Certain Songs #172: Camper Van Beethoven – “All Her Favorite Fruit”

April 24, 2015 by Jim Connelly

Album: Key Lime Pie
Year: 1989

The most serious – i.e. the only serious – album that Camper Van Beethoven made, for the first side, Key Lime Pie is also the best album they ever made. While their trademark psychedelic absurdity remained, it found itself serving songs with actual specific politics – left-wing, thereby surprising no one – attached.  Though, naturally, Camper Van Beethoven couldn’t be bothered to write their anti-Reagan song (a staple of the 1980s indie scene) until after he left office.

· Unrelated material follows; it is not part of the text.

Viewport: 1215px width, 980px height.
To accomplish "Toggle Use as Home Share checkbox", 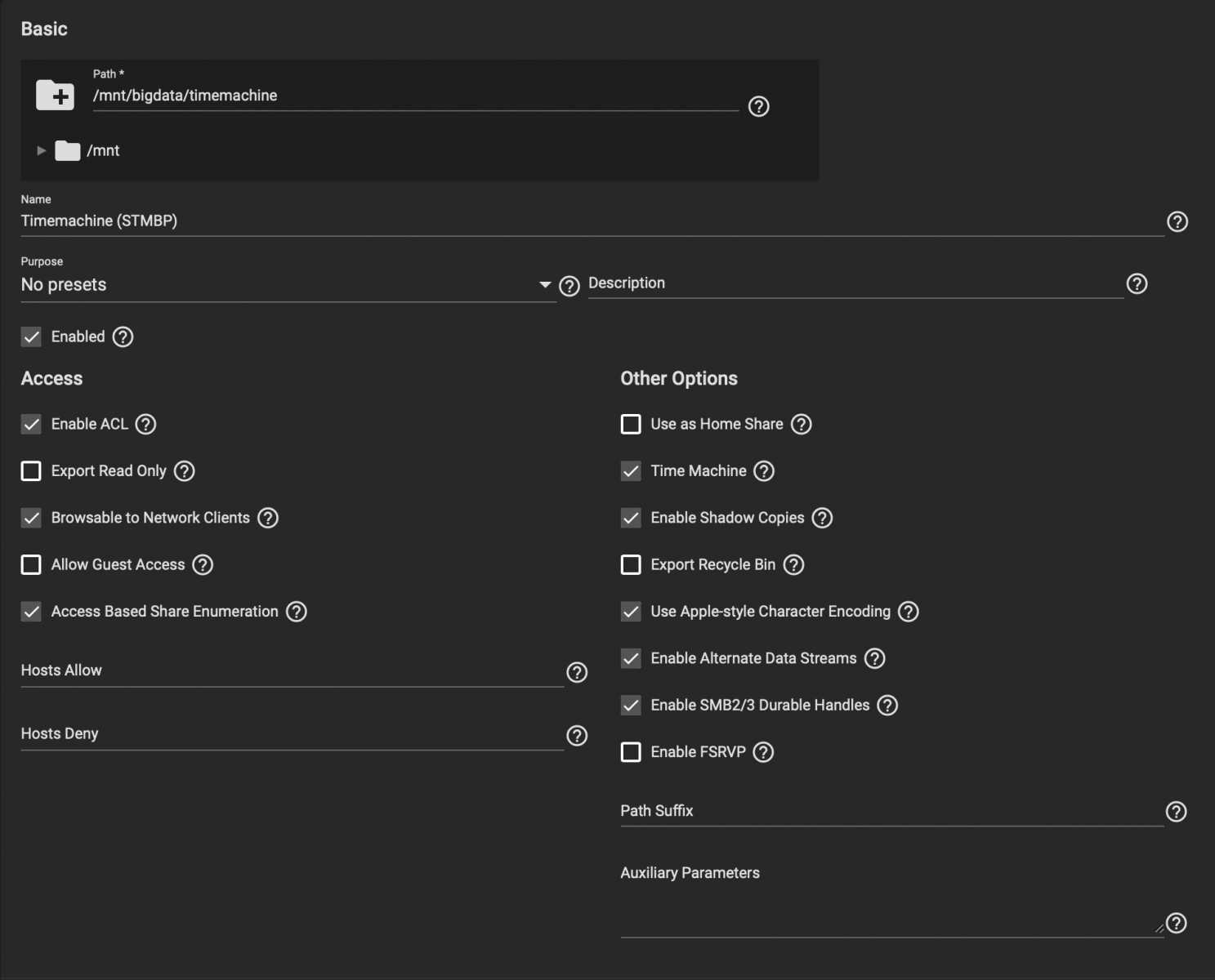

Sadly, side two of Key Lime Pie didn’t hold up, and even the Status Quo cover that topped that alt-rock charts that year just left me cold. That said, smack dab in the middle of a sea of songs I haven’t played on purpose in 25 years stands “All Her Favorite Fruit,” which is my favorite Camper Van Beethoven song.

Slow, majestic and brooding, “All Her Favorite Fruit” was a twisted love song featuring a gorgeous guitar hook (that kinda reminded me of early U2 at the time) snaking around a soaring violin, as well as one of my favorite Lowery lines:

And I’d like to take her there, rather than this train

Thinking about it now, it’s not early U2 that “All Her Favorite Fruit” reminds me of, it’s Pavement circa Wowee Zowee, where the tempos have slowed, but the guitar hooks you can sing along with still remain. If you think hard enough, you could hear “All Her Favorite Fruit” easily share space with “Grounded” or “Father To A Sister of Thought”

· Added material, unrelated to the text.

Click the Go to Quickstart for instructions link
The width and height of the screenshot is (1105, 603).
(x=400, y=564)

Of course, in 1989, Pavement was in about the same place in their development that Camper Van Beethoven were during the Telephone Free Landslide Victory, but I now wonder if  Camper Van’s later days was any kind of example for their fellow Californians.

“All Her Favorite Fruit”

Filed Under: Certain Songs Tagged With: All Her Favorite Fruit, Camper Van Beethoven, Key Lime Pie

Certain Songs #171: Camper Van Beethoven – “Life is Grand”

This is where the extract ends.